Collected data:
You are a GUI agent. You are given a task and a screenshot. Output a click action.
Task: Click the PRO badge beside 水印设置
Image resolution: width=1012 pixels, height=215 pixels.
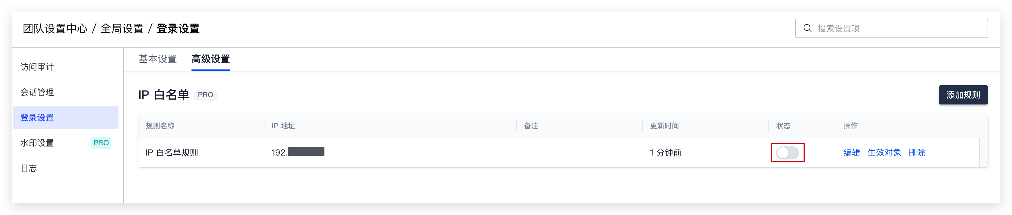coord(101,143)
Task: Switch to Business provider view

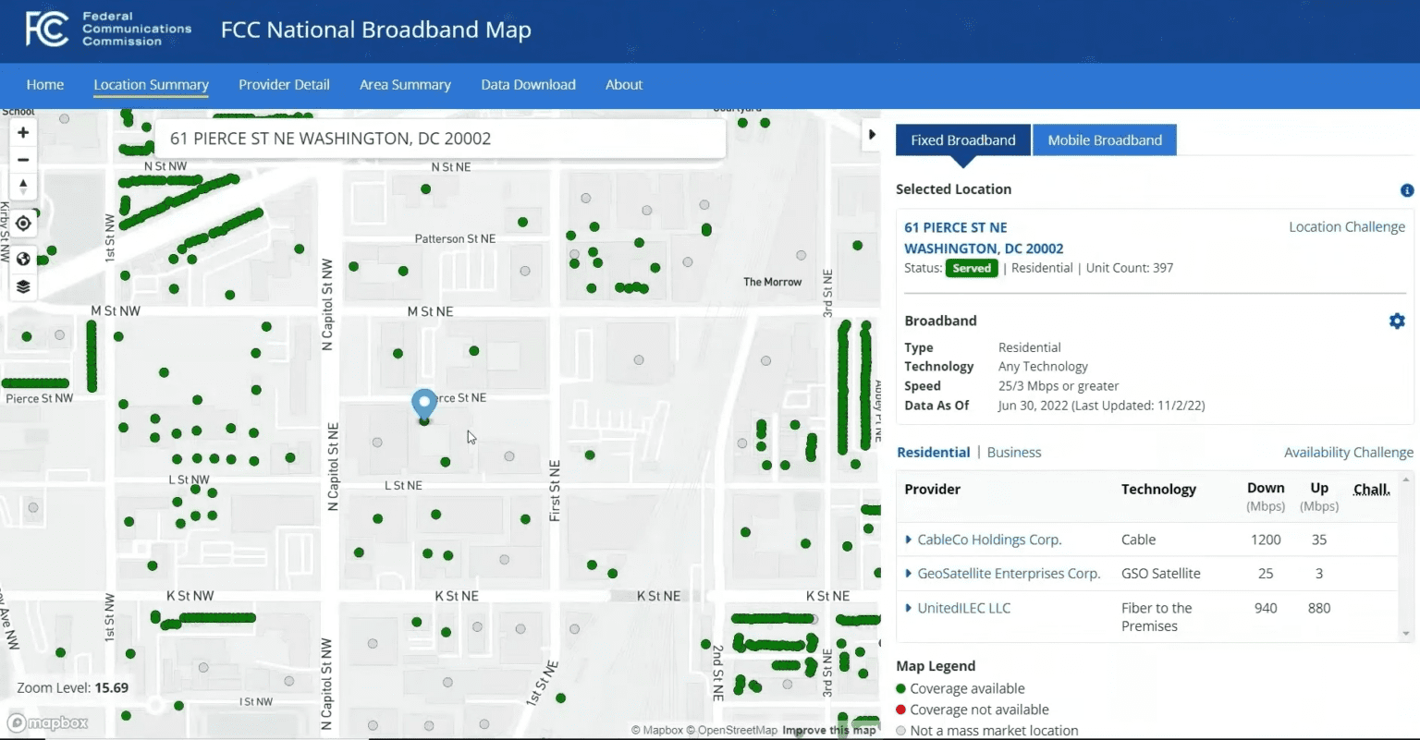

What to work on
Precisely the lines from the one containing "Image resolution: width=1012" to the end of the data above, both included, should be printed; leave the pictures out.

Reply to the task
Image resolution: width=1012 pixels, height=215 pixels.
coord(101,143)
Task: Switch to Business provider view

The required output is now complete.